Eight-year-old Gabriel Fernandez was killed by his mother and her boyfriend in 2013.
A California appeals court has denied a request by the Los Angeles County District Attorney to reconsider dismissing charges against the social workers overseeing the case of Gabriel Fernandez, an 8-year-old Antelope Valley boy who was tortured and killed by his mother and her boyfriend in 2013.
On Jan. 6, the California 2nd District Court of Appeals threw out the cases against Los Angeles County Department of Children and Family Services (DCFS) social workers Stefanie Rodriguez and Patricia Clement, and supervisors Kevin Bom and Gregory Merritt, who in March 2016 were charged in the Los Angeles Superior Court with felony child abuse and falsifying public records.
The social workers were charged under a child abuse statute that makes anyone liable who “willfully causes or permits a child to suffer.” The three appellate judges in their ruling wrote that the social workers did not have control over Gabriel’s abusers, and therefore did not have legal liability to stop it.
In its petition for the appellate decision to be reconsidered, the district attorney’s office argued that the social workers had both the duty and the ability to control the abusers by removing Gabriel from their custody given the evidence that he was at high risk for harm in their care.
“If petitioners weren’t supposed to protect Gabriel from his killers, who was?” the DA petition questions.
The DA’s office declined to comment for this article, and would not indicate whether or not they would ask the California Supreme Court to hear the case.
In May 2013, Gabriel arrived unresponsive in an emergency room with “open skull fractures, multiple other fractures, a broken nose, missing teeth, burns … internal injuries … and swollen lesions throughout his body with embedded metal BB pellets.” Gabriel’s mother, Pearl Fernandez, had been known to the system since a DCFS investigation in 2003.
In the months leading up to Gabriel’s death, the family was subject to multiple visits by DCFS social workers in response to calls from Gabriel’s teacher reporting stories of abuse he shared with her and visible signs of trauma on his face and body. But during this time, the child was never removed from the home Pearl shared with her boyfriend, Isauro Aguirre. Instead, DCFS provided family preservation services and a case plan that included counseling for Pearl and twice monthly contact with a social worker.
Pearl Fernandez has been sentenced to life in prison without the possibility of parole for the boy’s murder.

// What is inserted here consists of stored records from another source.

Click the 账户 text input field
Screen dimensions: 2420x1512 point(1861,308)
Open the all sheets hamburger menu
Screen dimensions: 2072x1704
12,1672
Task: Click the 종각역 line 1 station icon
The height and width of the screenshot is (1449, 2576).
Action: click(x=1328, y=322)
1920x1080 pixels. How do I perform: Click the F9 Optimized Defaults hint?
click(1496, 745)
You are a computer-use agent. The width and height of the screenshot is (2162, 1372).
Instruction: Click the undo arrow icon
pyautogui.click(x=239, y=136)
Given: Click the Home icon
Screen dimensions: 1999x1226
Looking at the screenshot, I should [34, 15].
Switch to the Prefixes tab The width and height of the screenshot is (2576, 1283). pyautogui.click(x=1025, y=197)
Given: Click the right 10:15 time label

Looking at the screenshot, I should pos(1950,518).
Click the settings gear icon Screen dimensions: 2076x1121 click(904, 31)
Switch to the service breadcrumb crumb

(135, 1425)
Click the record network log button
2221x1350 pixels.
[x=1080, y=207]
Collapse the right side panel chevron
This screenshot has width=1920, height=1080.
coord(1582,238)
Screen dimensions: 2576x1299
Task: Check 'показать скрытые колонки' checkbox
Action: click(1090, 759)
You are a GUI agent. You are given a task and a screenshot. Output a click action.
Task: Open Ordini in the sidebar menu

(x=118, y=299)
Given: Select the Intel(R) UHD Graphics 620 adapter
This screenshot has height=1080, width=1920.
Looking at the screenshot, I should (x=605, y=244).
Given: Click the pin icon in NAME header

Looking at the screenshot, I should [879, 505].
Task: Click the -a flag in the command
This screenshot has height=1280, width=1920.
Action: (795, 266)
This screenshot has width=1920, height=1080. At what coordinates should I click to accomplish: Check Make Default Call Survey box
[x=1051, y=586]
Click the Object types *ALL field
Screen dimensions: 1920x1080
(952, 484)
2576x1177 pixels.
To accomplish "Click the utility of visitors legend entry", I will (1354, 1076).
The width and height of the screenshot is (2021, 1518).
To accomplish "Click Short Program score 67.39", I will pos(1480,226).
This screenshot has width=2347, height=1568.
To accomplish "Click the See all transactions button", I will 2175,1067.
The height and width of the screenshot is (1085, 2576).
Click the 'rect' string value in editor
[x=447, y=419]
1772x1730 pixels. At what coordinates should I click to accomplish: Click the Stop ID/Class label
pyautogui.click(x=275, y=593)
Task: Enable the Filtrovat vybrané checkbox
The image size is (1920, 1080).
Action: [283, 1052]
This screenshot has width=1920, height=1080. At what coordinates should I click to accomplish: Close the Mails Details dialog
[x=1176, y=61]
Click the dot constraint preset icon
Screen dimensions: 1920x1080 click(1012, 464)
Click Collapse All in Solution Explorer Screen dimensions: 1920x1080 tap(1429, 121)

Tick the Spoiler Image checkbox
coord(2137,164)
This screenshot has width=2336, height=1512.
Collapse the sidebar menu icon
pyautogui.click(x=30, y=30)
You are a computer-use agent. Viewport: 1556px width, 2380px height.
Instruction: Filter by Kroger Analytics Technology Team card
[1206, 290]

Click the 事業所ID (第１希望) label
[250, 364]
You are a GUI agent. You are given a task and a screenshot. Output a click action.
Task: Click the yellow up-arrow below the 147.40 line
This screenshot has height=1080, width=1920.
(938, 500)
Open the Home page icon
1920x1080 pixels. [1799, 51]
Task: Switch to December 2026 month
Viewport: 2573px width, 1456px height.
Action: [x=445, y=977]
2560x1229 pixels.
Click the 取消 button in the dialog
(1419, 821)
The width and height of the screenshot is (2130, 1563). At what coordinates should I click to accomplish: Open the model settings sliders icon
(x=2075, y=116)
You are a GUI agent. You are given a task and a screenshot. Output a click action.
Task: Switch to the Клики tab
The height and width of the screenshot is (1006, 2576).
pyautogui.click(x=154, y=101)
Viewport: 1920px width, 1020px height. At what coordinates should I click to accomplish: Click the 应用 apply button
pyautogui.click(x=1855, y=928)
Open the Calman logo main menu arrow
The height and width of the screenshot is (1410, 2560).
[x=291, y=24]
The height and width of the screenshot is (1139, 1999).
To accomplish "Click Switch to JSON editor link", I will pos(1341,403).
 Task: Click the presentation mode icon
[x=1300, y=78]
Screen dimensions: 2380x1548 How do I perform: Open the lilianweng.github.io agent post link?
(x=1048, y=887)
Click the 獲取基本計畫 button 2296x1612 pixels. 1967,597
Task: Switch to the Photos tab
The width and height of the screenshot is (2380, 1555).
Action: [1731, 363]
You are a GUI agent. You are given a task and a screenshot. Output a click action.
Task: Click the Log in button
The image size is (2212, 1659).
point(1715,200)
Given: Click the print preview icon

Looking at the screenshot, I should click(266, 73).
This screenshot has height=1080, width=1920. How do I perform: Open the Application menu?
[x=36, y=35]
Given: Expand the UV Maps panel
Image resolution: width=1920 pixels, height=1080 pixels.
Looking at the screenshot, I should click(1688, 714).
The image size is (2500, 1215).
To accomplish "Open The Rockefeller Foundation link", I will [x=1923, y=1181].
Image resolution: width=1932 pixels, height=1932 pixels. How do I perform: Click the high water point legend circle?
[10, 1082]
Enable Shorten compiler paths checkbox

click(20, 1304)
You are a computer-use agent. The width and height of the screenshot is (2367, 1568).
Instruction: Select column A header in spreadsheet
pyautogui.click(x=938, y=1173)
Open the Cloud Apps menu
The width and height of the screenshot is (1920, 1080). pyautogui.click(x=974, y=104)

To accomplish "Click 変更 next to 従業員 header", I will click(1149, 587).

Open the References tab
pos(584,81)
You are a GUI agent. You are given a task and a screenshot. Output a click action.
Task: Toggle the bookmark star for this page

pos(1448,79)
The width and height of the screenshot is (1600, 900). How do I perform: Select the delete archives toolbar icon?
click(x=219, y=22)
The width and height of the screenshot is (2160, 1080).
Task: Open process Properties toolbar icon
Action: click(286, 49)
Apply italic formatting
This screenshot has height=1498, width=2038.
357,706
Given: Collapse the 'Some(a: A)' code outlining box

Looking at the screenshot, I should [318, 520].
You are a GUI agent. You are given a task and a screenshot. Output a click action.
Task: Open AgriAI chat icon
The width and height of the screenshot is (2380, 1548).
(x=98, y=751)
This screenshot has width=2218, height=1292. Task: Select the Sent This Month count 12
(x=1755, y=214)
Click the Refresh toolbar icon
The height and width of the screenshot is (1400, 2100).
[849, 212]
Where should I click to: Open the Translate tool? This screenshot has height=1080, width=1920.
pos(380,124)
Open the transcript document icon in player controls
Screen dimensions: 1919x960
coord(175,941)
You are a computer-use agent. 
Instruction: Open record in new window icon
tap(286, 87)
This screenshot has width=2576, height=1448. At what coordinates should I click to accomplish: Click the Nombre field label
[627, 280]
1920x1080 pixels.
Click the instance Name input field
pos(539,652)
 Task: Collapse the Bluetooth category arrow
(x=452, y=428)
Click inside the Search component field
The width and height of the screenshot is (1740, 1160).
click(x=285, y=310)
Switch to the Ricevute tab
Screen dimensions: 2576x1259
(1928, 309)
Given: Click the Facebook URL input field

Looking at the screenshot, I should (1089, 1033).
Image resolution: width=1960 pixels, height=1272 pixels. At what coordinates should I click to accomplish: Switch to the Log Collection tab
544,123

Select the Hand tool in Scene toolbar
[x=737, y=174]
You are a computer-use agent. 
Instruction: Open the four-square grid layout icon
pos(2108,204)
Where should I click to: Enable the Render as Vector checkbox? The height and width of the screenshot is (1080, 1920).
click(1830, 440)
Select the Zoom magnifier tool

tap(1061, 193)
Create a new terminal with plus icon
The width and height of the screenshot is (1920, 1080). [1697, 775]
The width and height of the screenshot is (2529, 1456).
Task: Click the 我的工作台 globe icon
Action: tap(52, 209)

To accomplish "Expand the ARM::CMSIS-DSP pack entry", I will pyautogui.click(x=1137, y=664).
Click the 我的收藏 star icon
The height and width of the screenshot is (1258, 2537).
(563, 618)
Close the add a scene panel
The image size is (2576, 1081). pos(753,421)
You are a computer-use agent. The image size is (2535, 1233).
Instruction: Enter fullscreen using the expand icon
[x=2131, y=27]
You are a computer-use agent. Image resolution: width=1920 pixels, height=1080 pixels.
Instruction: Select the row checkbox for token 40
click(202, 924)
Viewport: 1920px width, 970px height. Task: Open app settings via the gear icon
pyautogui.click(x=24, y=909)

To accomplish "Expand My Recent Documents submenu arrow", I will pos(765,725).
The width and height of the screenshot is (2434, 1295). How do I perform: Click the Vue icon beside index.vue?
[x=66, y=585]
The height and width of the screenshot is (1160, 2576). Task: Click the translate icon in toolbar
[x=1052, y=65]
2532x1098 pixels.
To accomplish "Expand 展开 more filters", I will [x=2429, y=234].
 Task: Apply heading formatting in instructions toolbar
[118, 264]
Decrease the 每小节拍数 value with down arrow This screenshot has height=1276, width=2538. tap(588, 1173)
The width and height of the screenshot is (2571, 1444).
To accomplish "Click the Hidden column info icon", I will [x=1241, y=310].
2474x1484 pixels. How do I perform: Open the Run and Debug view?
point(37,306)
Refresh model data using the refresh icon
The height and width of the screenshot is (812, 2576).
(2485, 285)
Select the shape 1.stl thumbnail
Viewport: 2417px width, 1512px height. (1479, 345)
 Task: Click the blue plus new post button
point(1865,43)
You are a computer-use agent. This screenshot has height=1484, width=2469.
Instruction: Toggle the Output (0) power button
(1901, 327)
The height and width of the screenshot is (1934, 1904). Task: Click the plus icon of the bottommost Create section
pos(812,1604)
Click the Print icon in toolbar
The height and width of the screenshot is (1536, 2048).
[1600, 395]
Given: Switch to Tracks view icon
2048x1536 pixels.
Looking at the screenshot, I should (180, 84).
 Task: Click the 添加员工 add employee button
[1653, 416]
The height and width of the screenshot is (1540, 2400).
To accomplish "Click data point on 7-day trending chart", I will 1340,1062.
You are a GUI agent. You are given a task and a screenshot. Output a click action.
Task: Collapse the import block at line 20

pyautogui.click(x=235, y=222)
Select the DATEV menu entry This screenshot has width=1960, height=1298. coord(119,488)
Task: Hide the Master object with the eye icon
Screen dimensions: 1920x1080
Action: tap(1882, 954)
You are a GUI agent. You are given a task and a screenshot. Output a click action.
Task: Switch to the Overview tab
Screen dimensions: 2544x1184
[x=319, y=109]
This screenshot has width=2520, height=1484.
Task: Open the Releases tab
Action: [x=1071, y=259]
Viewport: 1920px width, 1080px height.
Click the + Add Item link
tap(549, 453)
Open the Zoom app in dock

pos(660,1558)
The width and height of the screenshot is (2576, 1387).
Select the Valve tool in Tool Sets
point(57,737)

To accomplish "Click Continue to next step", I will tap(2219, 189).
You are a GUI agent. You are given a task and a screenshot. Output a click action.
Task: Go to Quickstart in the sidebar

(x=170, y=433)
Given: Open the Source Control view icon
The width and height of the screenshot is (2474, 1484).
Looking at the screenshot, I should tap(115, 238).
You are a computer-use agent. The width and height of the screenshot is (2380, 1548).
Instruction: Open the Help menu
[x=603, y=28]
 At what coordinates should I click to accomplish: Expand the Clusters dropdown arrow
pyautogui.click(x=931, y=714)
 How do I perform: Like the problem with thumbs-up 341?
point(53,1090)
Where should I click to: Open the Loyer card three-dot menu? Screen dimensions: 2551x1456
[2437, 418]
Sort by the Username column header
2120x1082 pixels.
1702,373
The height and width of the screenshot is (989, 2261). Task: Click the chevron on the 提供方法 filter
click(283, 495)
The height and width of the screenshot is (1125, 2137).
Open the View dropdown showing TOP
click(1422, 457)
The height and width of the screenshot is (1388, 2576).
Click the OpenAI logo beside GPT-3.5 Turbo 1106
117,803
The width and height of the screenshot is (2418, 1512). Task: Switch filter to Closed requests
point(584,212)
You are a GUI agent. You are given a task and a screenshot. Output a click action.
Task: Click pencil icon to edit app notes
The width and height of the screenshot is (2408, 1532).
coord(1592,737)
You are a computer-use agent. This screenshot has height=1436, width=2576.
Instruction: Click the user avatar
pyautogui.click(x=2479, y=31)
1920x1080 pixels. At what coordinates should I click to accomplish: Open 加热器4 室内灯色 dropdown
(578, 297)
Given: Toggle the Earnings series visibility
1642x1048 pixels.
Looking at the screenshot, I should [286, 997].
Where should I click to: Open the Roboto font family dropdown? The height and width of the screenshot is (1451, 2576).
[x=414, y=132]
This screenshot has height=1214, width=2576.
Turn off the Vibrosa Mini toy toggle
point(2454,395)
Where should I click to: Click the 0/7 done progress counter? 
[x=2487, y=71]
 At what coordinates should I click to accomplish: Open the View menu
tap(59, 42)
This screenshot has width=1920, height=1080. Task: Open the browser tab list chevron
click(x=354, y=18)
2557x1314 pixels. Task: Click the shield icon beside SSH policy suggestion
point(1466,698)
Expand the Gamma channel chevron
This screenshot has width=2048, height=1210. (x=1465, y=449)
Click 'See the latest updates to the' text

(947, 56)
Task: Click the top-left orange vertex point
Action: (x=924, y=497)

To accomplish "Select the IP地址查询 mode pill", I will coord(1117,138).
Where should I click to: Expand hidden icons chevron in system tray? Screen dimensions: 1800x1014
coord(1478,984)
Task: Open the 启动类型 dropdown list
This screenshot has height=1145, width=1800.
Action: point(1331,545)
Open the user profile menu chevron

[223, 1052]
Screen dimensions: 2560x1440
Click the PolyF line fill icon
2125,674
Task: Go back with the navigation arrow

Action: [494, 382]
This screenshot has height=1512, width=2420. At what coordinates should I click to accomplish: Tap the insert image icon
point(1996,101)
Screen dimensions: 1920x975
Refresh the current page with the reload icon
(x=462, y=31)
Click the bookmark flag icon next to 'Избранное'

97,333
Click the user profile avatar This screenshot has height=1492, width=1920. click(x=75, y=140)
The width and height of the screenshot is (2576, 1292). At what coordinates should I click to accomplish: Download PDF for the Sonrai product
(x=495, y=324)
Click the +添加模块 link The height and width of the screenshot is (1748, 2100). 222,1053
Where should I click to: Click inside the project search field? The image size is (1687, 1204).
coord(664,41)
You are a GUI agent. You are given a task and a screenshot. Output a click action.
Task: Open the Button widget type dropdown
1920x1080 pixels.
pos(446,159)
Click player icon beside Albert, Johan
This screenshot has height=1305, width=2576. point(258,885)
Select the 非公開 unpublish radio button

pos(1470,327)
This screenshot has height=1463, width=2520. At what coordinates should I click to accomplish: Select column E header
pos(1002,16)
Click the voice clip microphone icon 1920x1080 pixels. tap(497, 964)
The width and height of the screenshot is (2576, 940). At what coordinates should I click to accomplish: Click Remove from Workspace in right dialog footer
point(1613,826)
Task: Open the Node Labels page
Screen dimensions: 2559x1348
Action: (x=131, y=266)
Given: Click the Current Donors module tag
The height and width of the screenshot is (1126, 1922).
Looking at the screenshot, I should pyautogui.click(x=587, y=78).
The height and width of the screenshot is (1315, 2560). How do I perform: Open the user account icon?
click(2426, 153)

Aguirre has been sentenced to death.
In September 2018, Los Angeles County Superior Court Judge George G. Lomeli denied a motion to dismiss charges against the four, all of whom were fired from DCFS after an internal investigation into the Gabriel’s death. Lomeli said that DCFS had not properly documented the abuse done to Gabriel, or his mother’s refusal to accept counseling.
The appellate court panel disagreed that the social workers’ actions amounted to child abuse or falsification of records.
“Imposing criminal liability on a social worker for making discretionary decisions, when the best solution is not always obvious, would create an incentive for the social worker to focus more on his or her own liability rather than on the best interest of the child,” the opinion reads.
Associate Justice Victoria Gerrard Chaney wrote a dissenting opinion in which she argued that the social workers’ actions had impeded the systems’ ability to protect and that dismissing the charges set a concerning precedent.
Court documents show that at one point, when a risk assessment of the family ranked a “high” risk of future abuse or neglect, DCFS supervisor Merritt downgraded the assessment to “moderate” in order to close the case.
“The petitioners’ actions here prevented the system from working in whatever way it might have had they done their jobs honestly, and offers no incentive for either DCFS or individual social workers to work to reform and repair the parts of the system that may fail the children it is intended to protect,” Chaney wrote.
“We have, in effect, encouraged DCFS and its social workers to cover their tracks if they stumble on the cracks in the system,” she wrote.